Photo: Palms overhead on Koh Tonsay.


Our rating:

Better known as Rabbit Island, Koh Tonsay is a lovely little island about 25 minutes away from Kep by hired boat, making it one of the most easily accessible of all the islands. It is also one of the least-developed, with no motor vehicles, no mains electricity and few residents, making it an ideal getaway from the grind. Definitely not flashpacking, Koh Tonsay will float your boat if you appreciate a good sunset.

Hotels, food, sights, transport quick links

Keep reading to learn more about Koh Tonsay!
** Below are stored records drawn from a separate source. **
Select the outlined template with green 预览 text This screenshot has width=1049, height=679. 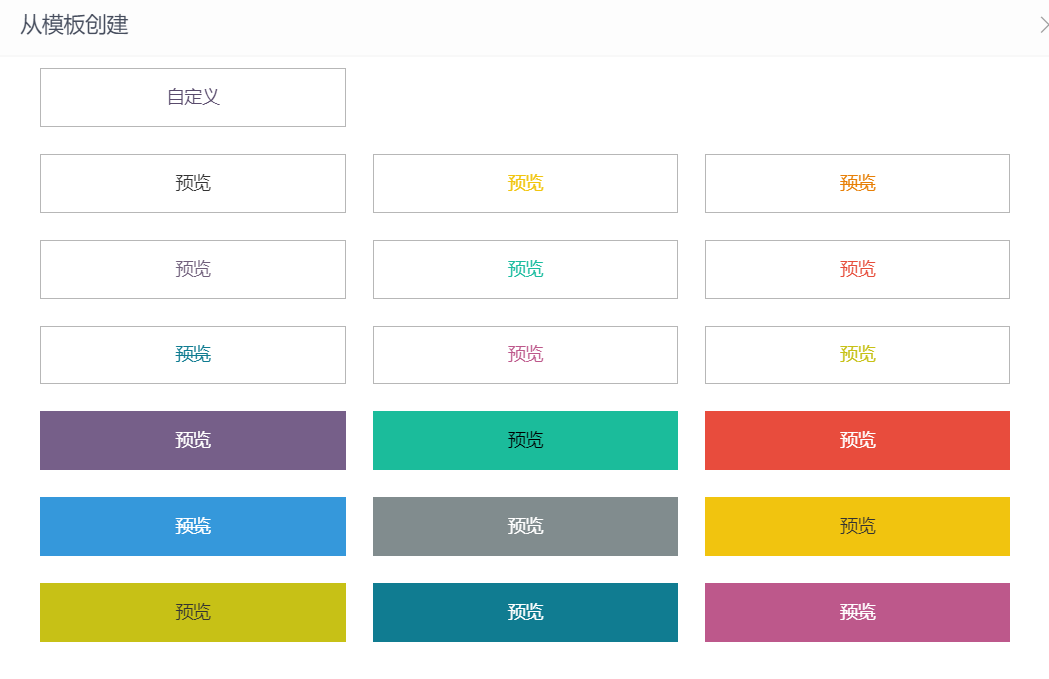525,269
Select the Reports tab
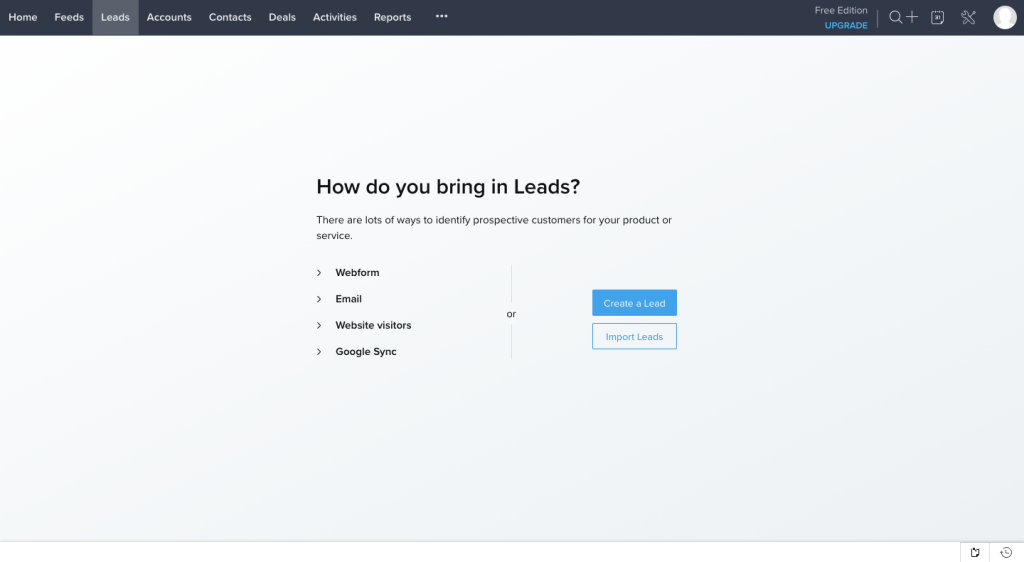 tap(392, 17)
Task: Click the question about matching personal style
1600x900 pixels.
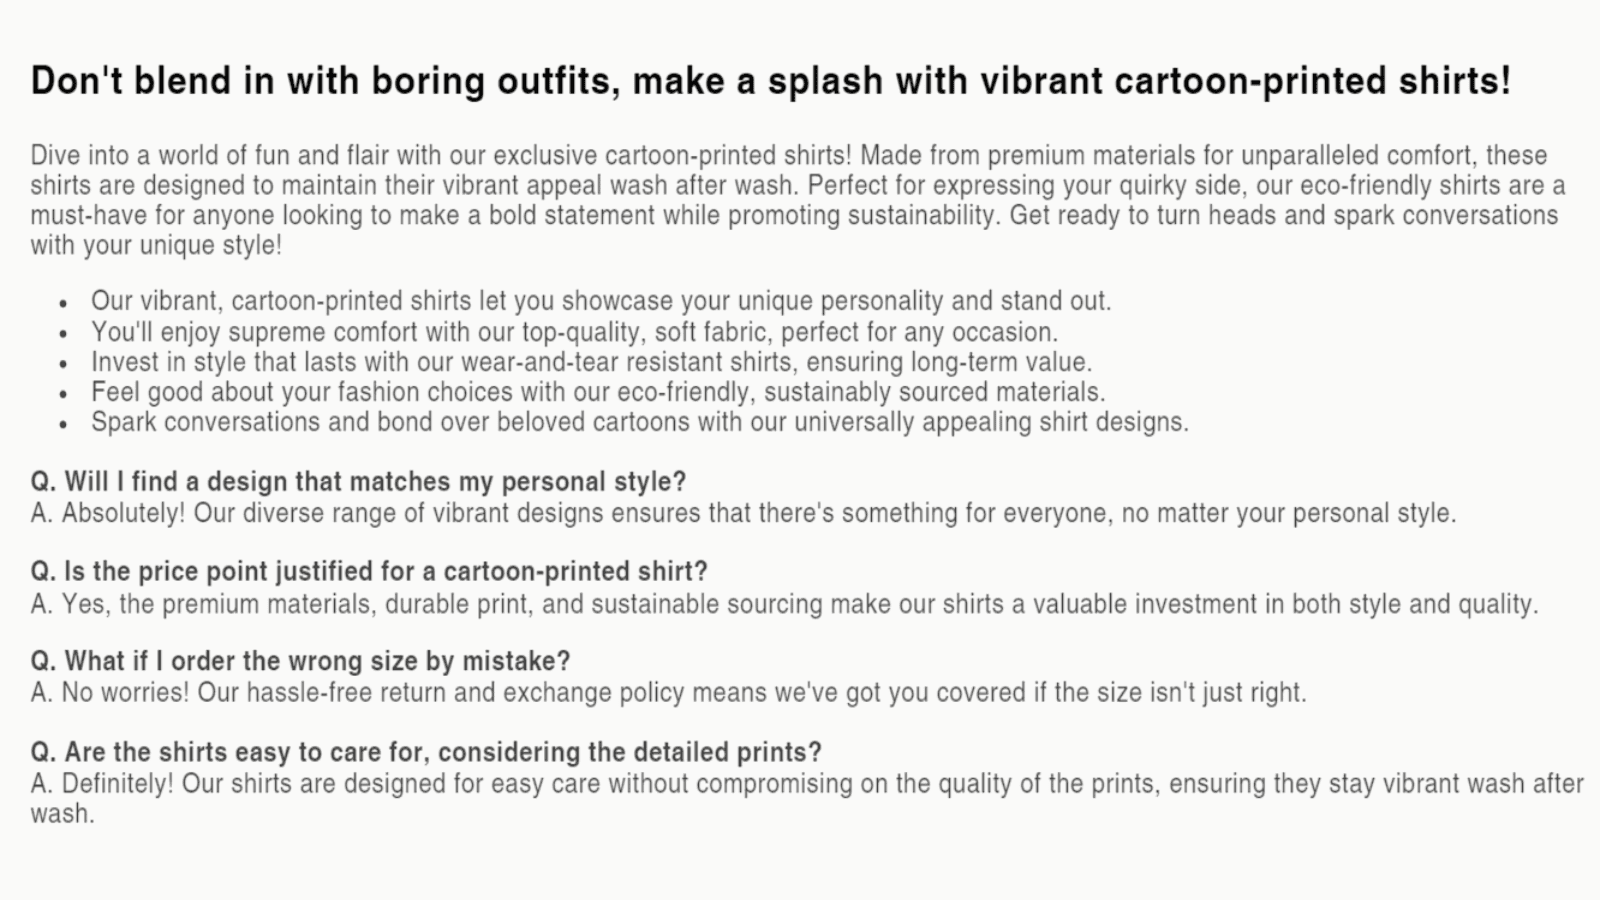Action: tap(358, 482)
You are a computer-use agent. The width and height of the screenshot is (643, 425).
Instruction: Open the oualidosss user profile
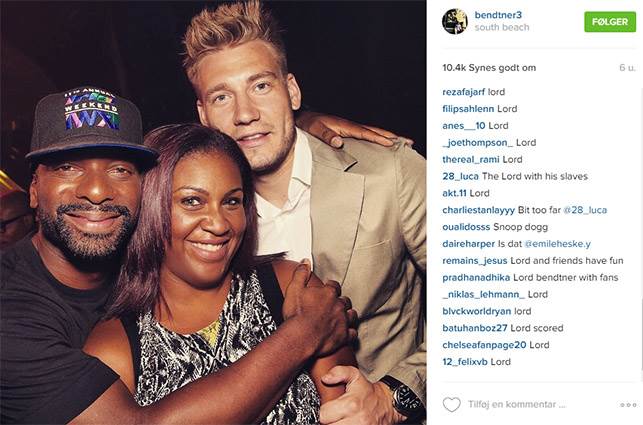[x=466, y=227]
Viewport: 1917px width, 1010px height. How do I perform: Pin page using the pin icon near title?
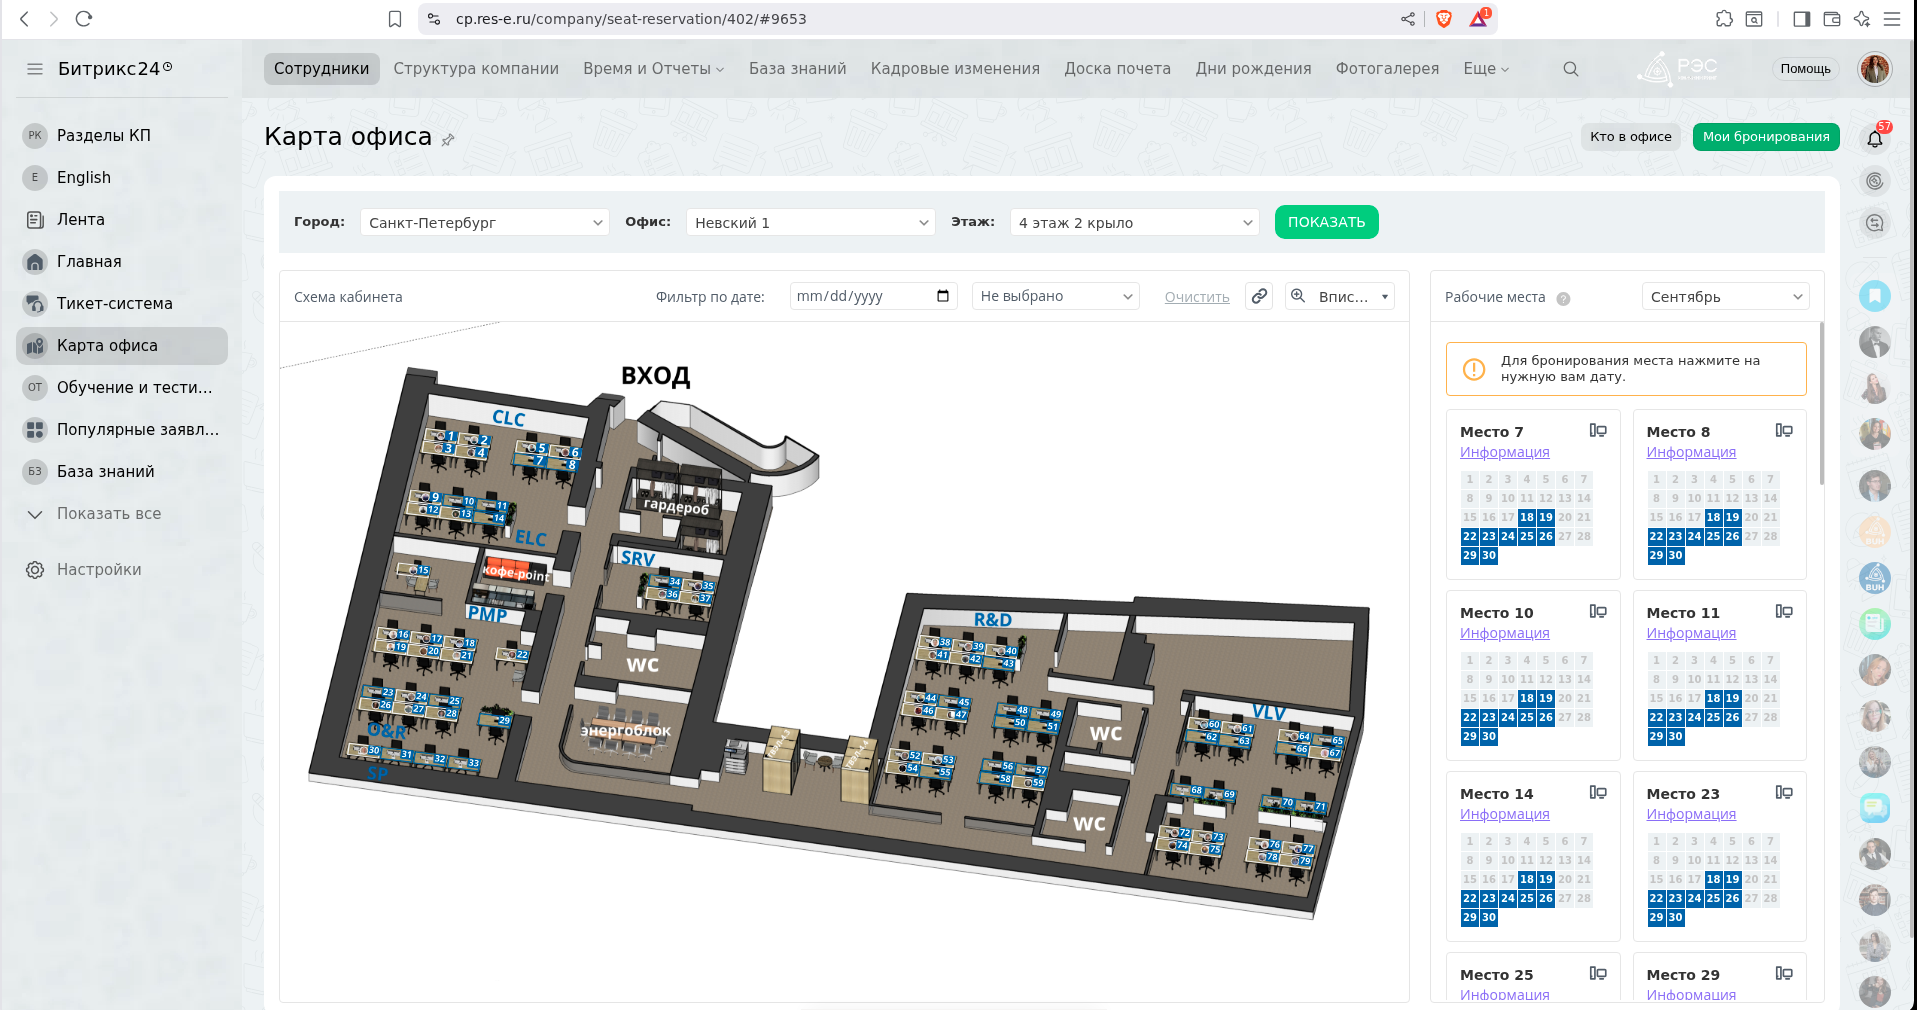click(x=448, y=140)
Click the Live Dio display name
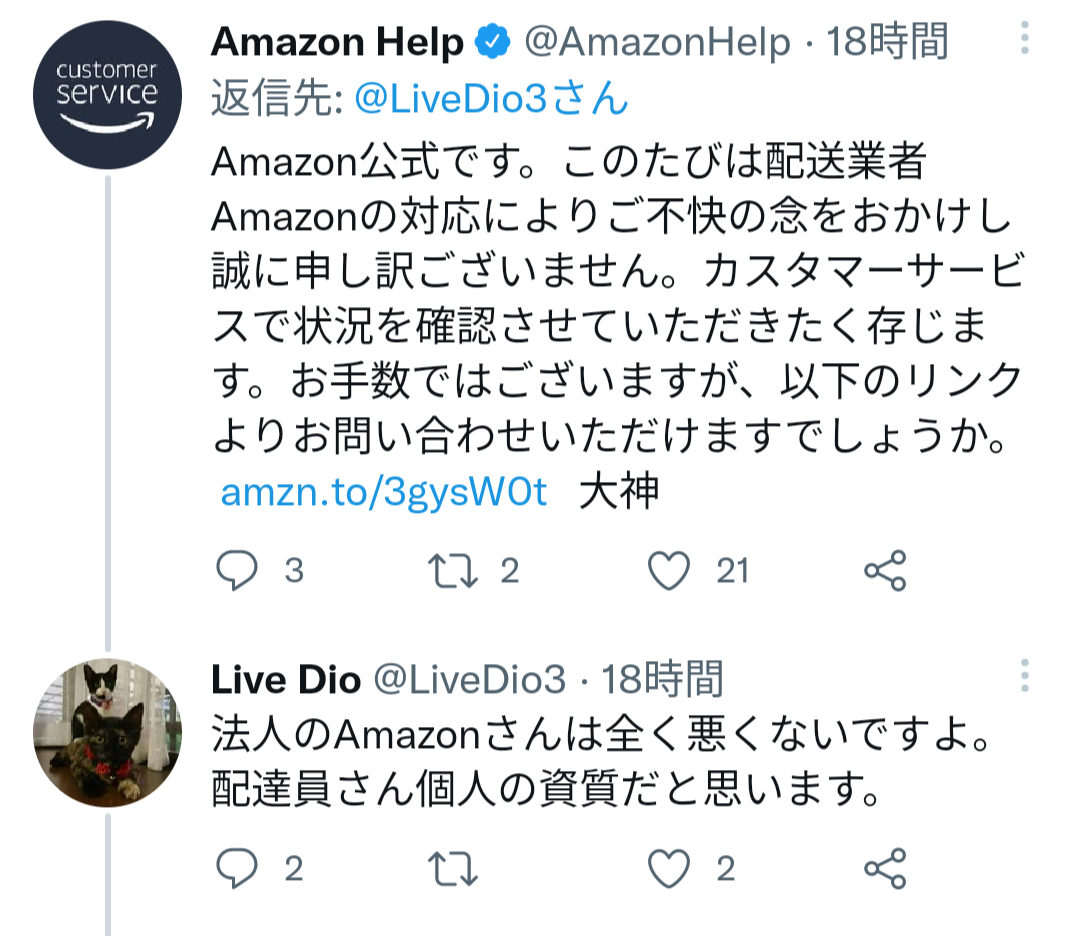This screenshot has height=936, width=1080. pyautogui.click(x=285, y=680)
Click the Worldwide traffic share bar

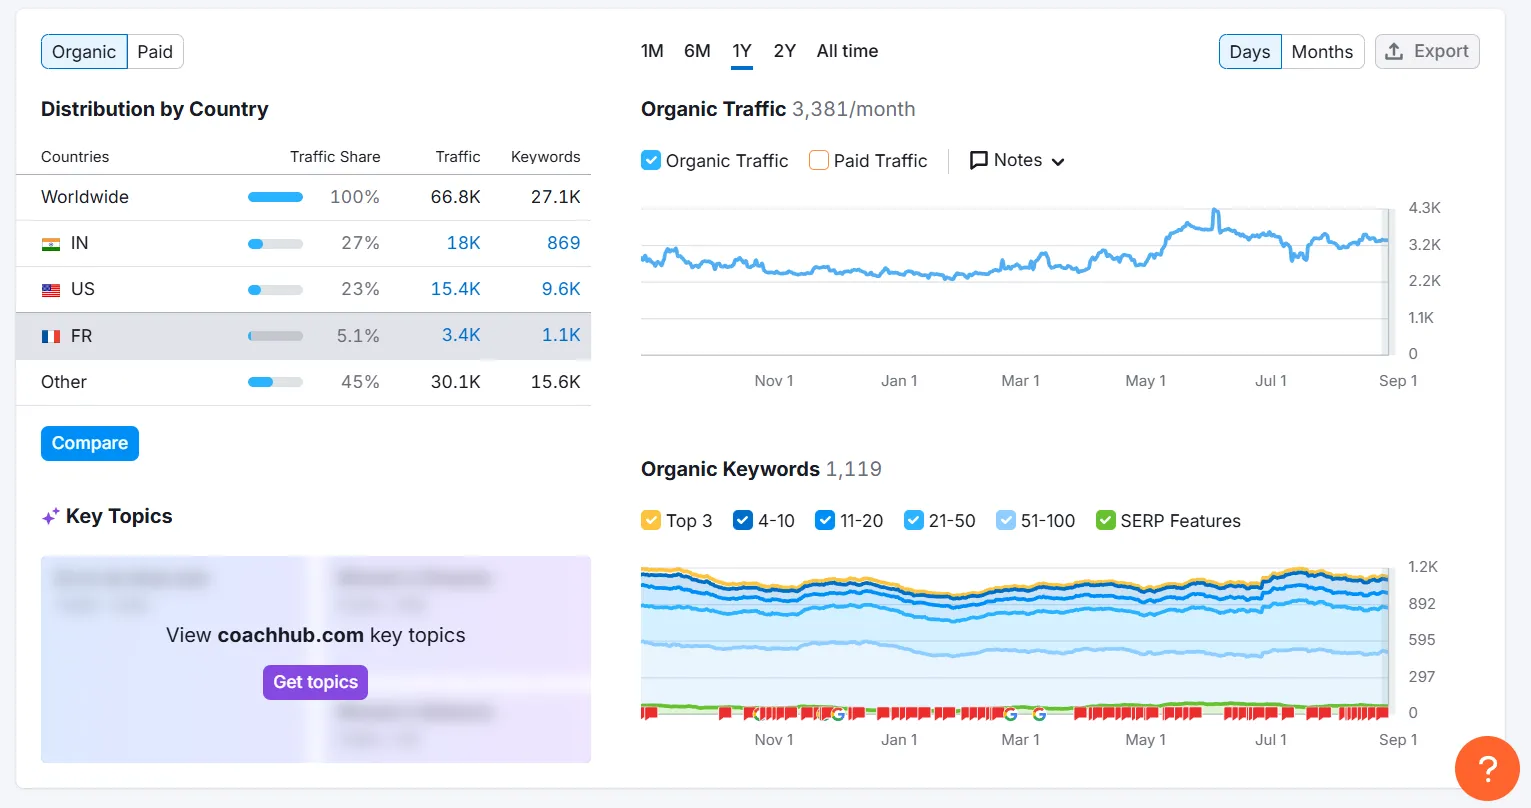click(x=275, y=197)
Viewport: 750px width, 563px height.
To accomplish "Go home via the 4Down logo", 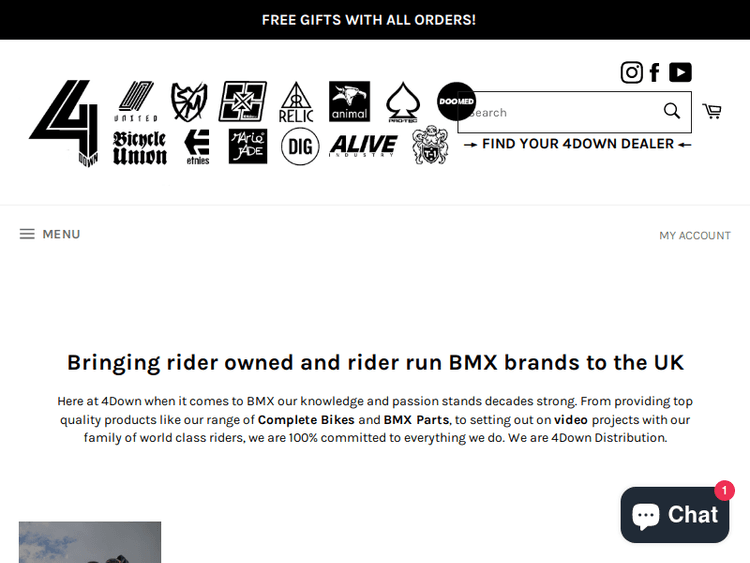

Boats leave the ferry port regularly throughout the day — a return ticket will cost $8 or pay $30 for a boat with enough seating for six to eight people. Travel agencies near the bus stop can organise tuk tuk collections, boat tickets and accommodation. Or just turn up at the jetty in the morning to make your own boat arrangements and find somewhere to sleep when you arrive. Weekends and public holidays get busy and may require booking ahead, but on a normal weekday the island will be beautifully peaceful.

Koh Tonsay Pier.

Koh Tonsay pier.

The main beach where the boats anchor is about 600 metres long, and lined with coconut palms, hammocks and lazy chairs, a few dozen huts and a handful of fresh seafood joints serving up some outstanding seafood.

Its own little world.

There are eight “resorts”, each with its own beachside restaurant shack and a collection of stilted bungalows arranged around a lawn with coconut palms. Accommodation runs the length of the beach, with a choice of single or duplex huts. The cheapest, at $6, do not have their own bathroom. Pay up to $15 for a sit-down toilet and cold shower, or between $8-$12 for a squat toilet, bucket shower and tap. Forget complementary toothbrushes and air-con — rooms come with a bed, a fan and a mosquito net. And that’s about it.
Your accommodations.

Your sleeping quarters.

Many nights are quiet, but on weekends and holidays all it takes is a group of young Cambodians with a karaoke machine to change the vibe. Mostly, though, the beach is uncrowded. We found the owners at the first and fourth group of bungalows to be the most helpful and forthcoming when we spoke to them, especially Tong at Chay Sokheng (the fourth resort along). Reservations are unlikely to be required here, but if you’re feeling an excess of caution, you could contact Khim Vouch Lay on (077) 288 844 (the first group of bungalows), or Chay Sokheng on (097) 886 9123.
This is Tong. We love Tong.

This is Tong. We love Tong.

Lights go out at 22:00, when the generators are switched off, so don’t forget to bring a torch for those midnight toilet trips.
There are opportunities for walks to other little bays on the island and the swimming straight off the main beach is excellent. You can hike around the entire island in about three hours.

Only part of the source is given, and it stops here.